• What the exercise asks: Recast the lines below as a Markdown table with two columns, Row and Line text, numbering each row and skipping any blank lines. Leave the pictures out of the table.

• Exercise materials:
◆ ◆ ◆
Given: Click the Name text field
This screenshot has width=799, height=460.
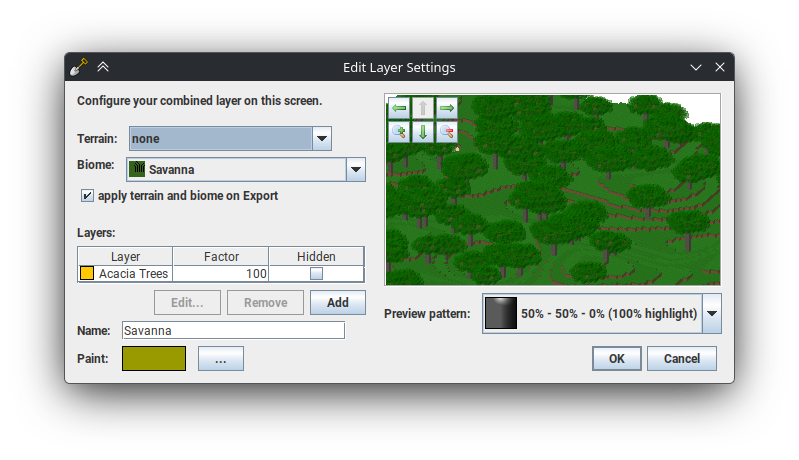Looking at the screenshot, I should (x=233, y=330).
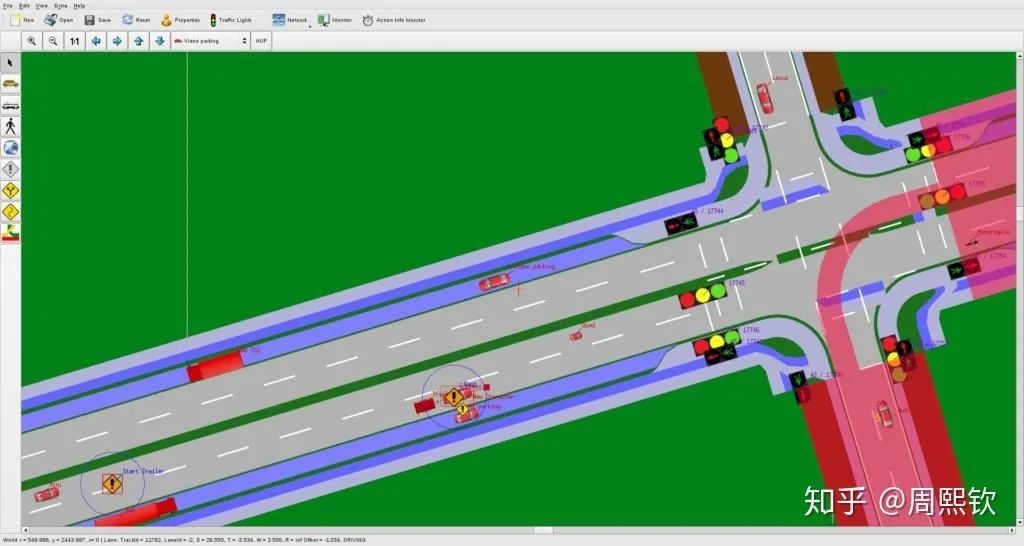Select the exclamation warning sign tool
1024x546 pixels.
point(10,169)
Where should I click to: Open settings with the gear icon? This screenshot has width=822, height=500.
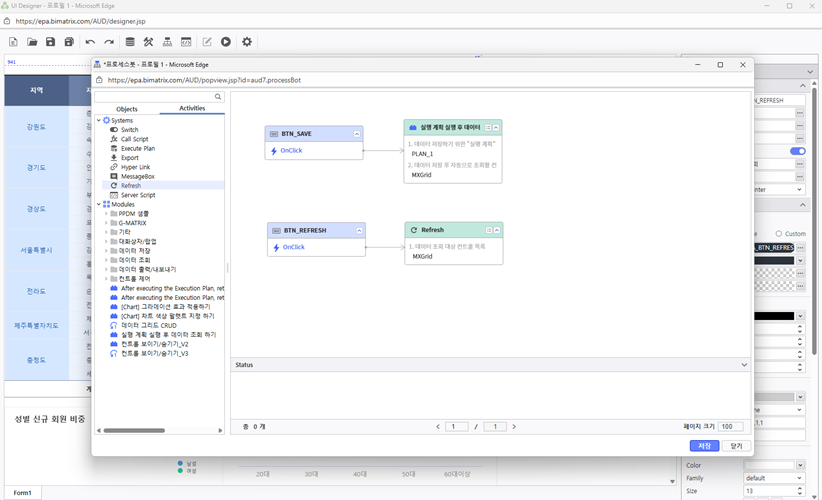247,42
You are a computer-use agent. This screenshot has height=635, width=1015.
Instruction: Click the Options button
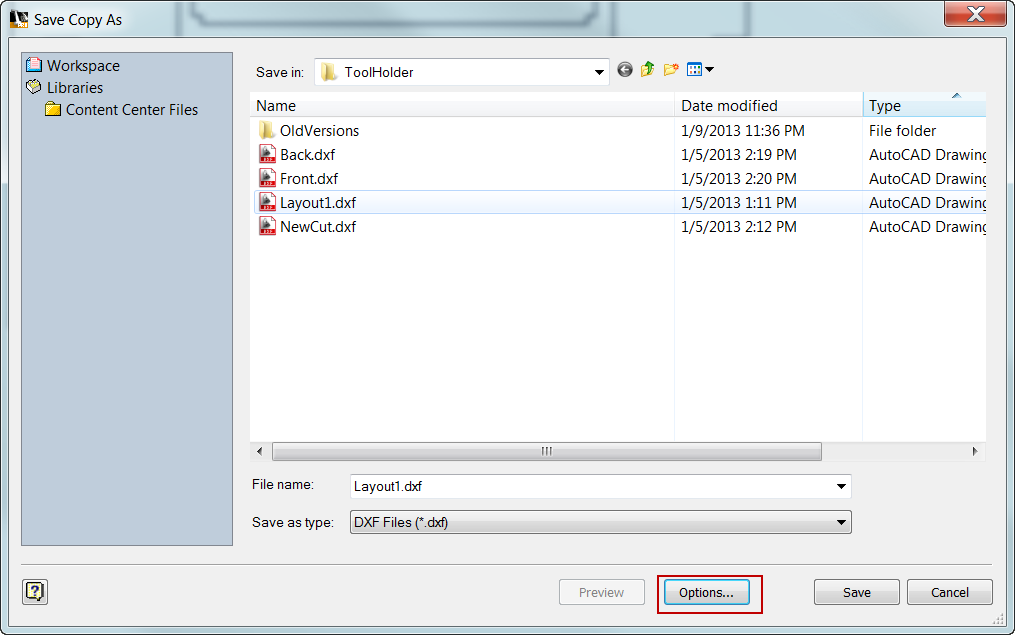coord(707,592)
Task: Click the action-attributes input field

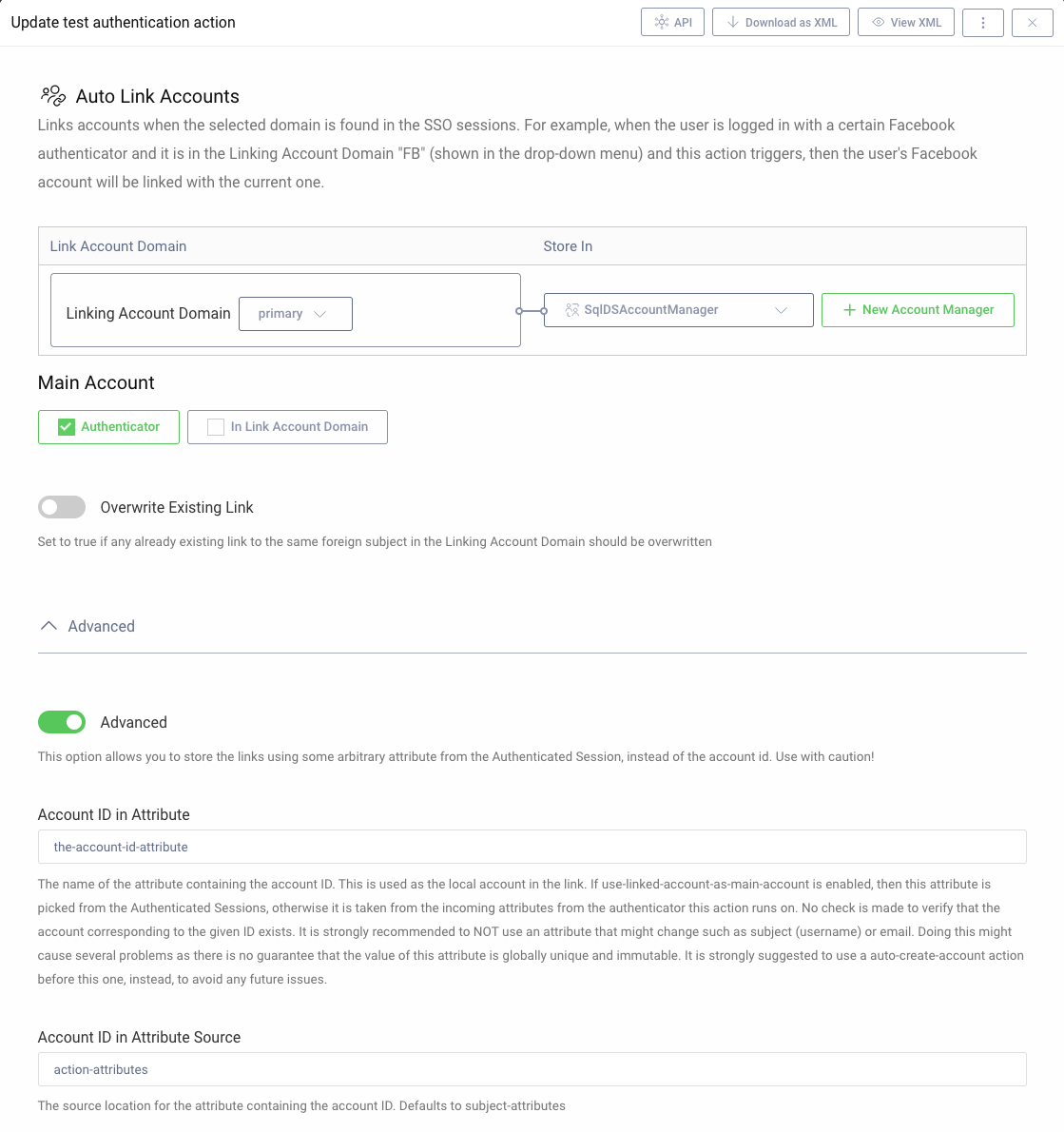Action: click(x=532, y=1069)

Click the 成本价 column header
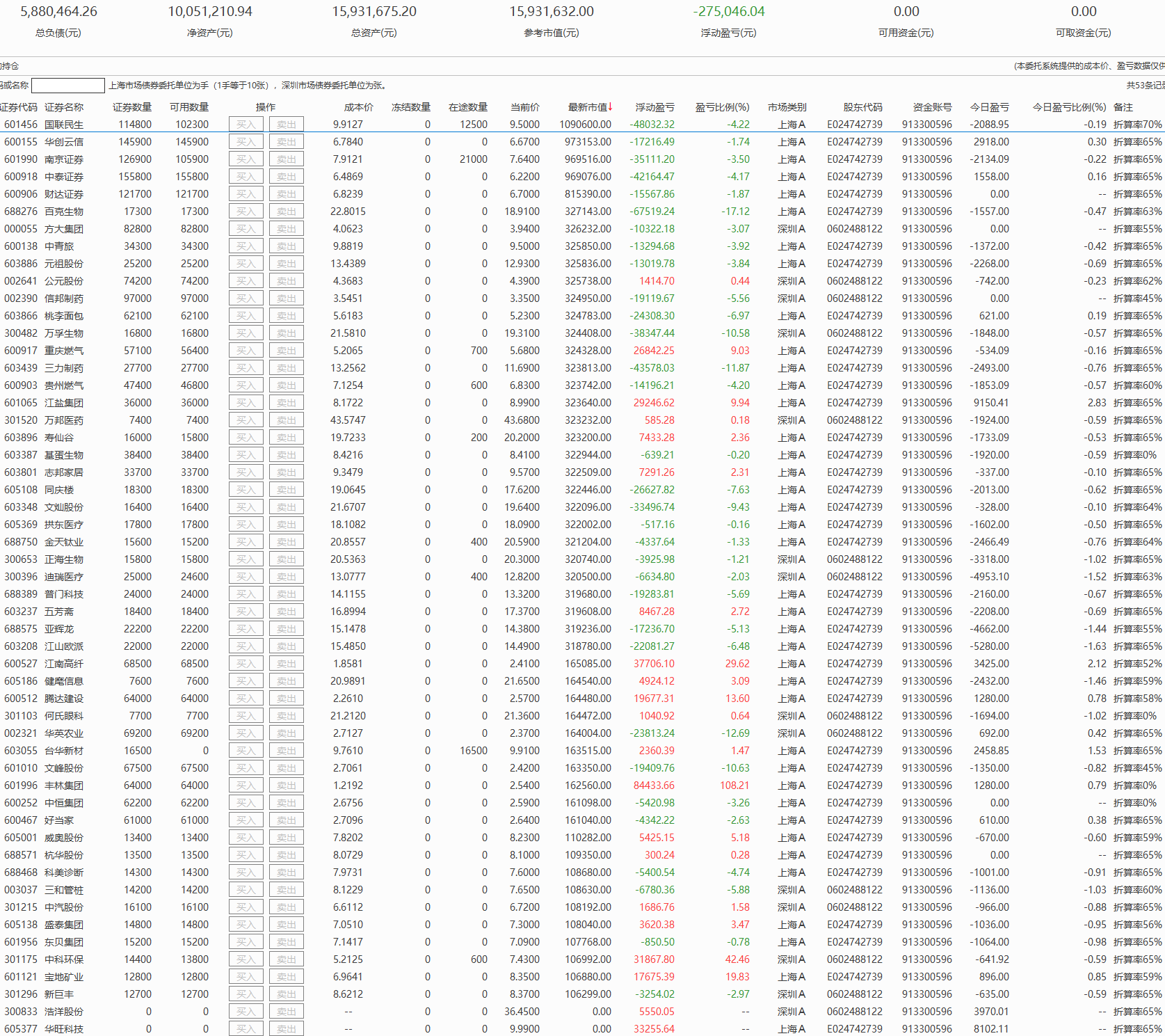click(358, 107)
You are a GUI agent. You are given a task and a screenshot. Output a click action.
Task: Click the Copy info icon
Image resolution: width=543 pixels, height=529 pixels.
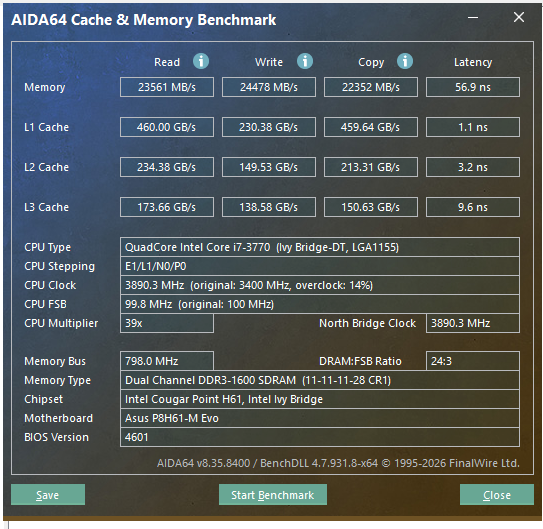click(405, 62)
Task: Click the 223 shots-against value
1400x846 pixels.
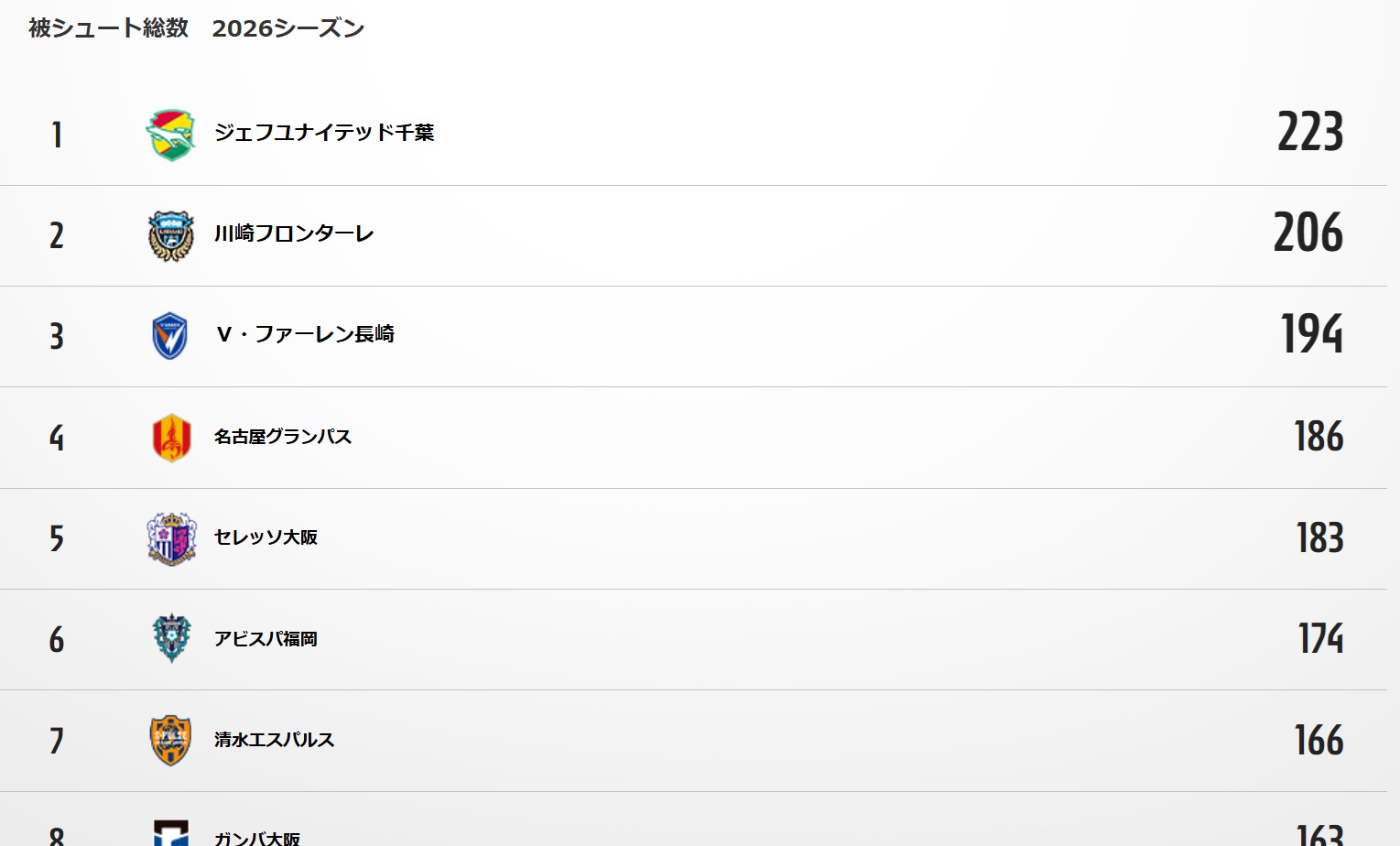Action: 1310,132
◆ ◆ ◆
• Exercise result:
| Row | Line text |
|---|---|
| 1 | Given: Click the Name text field |
| 2 | This screenshot has width=799, height=460. |
| 3 | Looking at the screenshot, I should (x=233, y=330). |
| 4 | Select the exclamation warning sign tool |
| 5 | 1024x546 pixels. |
| 6 | point(10,169) |
| 7 | Where should I click to: Open settings with the gear icon? This screenshot has width=822, height=500. |
| 8 | 247,42 |
| 9 | You are a computer-use agent. This screenshot has height=635, width=1015. |
| 10 | Instruction: Click the Options button |
| 11 | coord(707,592) |
| 12 | Task: Click the action-attributes input field |
| 13 | Action: click(x=532, y=1069) |
| 14 | Click the 成本价 column header |
| 15 | click(358, 107) |
| 16 | You are a GUI agent. You are given a task and a screenshot. Output a click action. |
| 17 | Task: Click the Copy info icon |
| 18 | Image resolution: width=543 pixels, height=529 pixels. |
| 19 | click(405, 62) |
| 20 | Task: Click the 223 shots-against value |
| 21 | 1400x846 pixels. |
| 22 | Action: 1310,132 |